Supplied material:
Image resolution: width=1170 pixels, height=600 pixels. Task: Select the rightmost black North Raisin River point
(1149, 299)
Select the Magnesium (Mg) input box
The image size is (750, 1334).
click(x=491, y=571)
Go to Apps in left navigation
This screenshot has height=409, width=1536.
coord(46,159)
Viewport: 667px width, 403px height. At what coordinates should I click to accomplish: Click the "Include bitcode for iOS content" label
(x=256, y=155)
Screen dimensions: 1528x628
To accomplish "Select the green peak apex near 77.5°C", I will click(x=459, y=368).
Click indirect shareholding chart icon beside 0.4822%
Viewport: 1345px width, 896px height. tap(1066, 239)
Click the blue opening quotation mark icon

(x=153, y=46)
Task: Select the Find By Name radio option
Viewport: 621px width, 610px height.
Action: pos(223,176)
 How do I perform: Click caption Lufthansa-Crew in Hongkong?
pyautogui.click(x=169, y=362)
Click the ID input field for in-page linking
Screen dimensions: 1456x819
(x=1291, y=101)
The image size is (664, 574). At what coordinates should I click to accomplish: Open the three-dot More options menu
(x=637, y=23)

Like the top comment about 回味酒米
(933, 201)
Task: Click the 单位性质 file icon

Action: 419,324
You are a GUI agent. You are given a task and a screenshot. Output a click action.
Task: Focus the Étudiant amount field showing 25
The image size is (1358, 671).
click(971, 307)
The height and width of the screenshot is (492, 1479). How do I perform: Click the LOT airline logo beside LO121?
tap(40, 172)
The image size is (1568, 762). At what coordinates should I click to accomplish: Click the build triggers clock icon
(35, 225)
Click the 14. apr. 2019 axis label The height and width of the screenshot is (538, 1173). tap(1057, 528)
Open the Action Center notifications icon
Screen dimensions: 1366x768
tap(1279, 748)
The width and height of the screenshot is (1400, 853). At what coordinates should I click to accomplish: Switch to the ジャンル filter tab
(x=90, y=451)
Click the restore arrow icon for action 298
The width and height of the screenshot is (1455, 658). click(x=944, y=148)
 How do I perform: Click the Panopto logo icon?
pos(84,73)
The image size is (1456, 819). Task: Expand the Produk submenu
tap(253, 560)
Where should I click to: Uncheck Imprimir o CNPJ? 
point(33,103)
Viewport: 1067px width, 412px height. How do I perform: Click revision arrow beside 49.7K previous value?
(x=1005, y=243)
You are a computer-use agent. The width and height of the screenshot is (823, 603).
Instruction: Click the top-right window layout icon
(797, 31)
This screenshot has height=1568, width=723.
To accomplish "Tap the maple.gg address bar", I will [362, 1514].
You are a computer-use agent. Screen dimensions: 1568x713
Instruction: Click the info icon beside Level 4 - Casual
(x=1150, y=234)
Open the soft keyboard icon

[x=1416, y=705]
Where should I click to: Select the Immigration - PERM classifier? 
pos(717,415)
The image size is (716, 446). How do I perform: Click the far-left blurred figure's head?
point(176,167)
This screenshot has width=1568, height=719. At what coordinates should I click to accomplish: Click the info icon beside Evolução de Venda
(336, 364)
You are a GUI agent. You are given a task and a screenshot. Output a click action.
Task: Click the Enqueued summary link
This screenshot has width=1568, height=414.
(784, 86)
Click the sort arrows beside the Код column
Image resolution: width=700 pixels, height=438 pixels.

Stated problem: Retype all the entries above line for line, with no changes.

Answer in full:
Image resolution: width=1170 pixels, height=600 pixels. Task: Select the rightmost black North Raisin River point
(1149, 299)
Select the Magnesium (Mg) input box
The image size is (750, 1334).
click(x=491, y=571)
Go to Apps in left navigation
This screenshot has height=409, width=1536.
coord(46,159)
Viewport: 667px width, 403px height. At what coordinates should I click to accomplish: Click the "Include bitcode for iOS content" label
(x=256, y=155)
Screen dimensions: 1528x628
To accomplish "Select the green peak apex near 77.5°C", I will click(x=459, y=368).
Click indirect shareholding chart icon beside 0.4822%
Viewport: 1345px width, 896px height. tap(1066, 239)
Click the blue opening quotation mark icon

(x=153, y=46)
Task: Select the Find By Name radio option
Viewport: 621px width, 610px height.
Action: pos(223,176)
 How do I perform: Click caption Lufthansa-Crew in Hongkong?
pyautogui.click(x=169, y=362)
Click the ID input field for in-page linking
Screen dimensions: 1456x819
(x=1291, y=101)
The image size is (664, 574). At what coordinates should I click to accomplish: Open the three-dot More options menu
(x=637, y=23)

Like the top comment about 回味酒米
(933, 201)
Task: Click the 单位性质 file icon

Action: 419,324
You are a GUI agent. You are given a task and a screenshot. Output a click action.
Task: Focus the Étudiant amount field showing 25
The image size is (1358, 671).
click(971, 307)
The height and width of the screenshot is (492, 1479). How do I perform: Click the LOT airline logo beside LO121?
tap(40, 172)
The image size is (1568, 762). At what coordinates should I click to accomplish: Click the build triggers clock icon
(35, 225)
Click the 14. apr. 2019 axis label The height and width of the screenshot is (538, 1173). tap(1057, 528)
Open the Action Center notifications icon
Screen dimensions: 1366x768
tap(1279, 748)
The width and height of the screenshot is (1400, 853). At what coordinates should I click to accomplish: Switch to the ジャンル filter tab
(x=90, y=451)
Click the restore arrow icon for action 298
The width and height of the screenshot is (1455, 658). click(x=944, y=148)
 How do I perform: Click the Panopto logo icon?
pos(84,73)
The image size is (1456, 819). Task: Expand the Produk submenu
tap(253, 560)
Where should I click to: Uncheck Imprimir o CNPJ? 
point(33,103)
Viewport: 1067px width, 412px height. How do I perform: Click revision arrow beside 49.7K previous value?
(x=1005, y=243)
You are a computer-use agent. The width and height of the screenshot is (823, 603).
Instruction: Click the top-right window layout icon
(797, 31)
This screenshot has height=1568, width=723.
To accomplish "Tap the maple.gg address bar", I will [362, 1514].
You are a computer-use agent. Screen dimensions: 1568x713
Instruction: Click the info icon beside Level 4 - Casual
(x=1150, y=234)
Open the soft keyboard icon

[x=1416, y=705]
Where should I click to: Select the Immigration - PERM classifier? 
pos(717,415)
The image size is (716, 446). How do I perform: Click the far-left blurred figure's head?
point(176,167)
This screenshot has width=1568, height=719. At what coordinates should I click to accomplish: Click the info icon beside Evolução de Venda
(336, 364)
You are a GUI agent. You are given a task and a screenshot. Output a click action.
Task: Click the Enqueued summary link
This screenshot has width=1568, height=414.
(784, 86)
Click the sort arrows beside the Код column
Image resolution: width=700 pixels, height=438 pixels.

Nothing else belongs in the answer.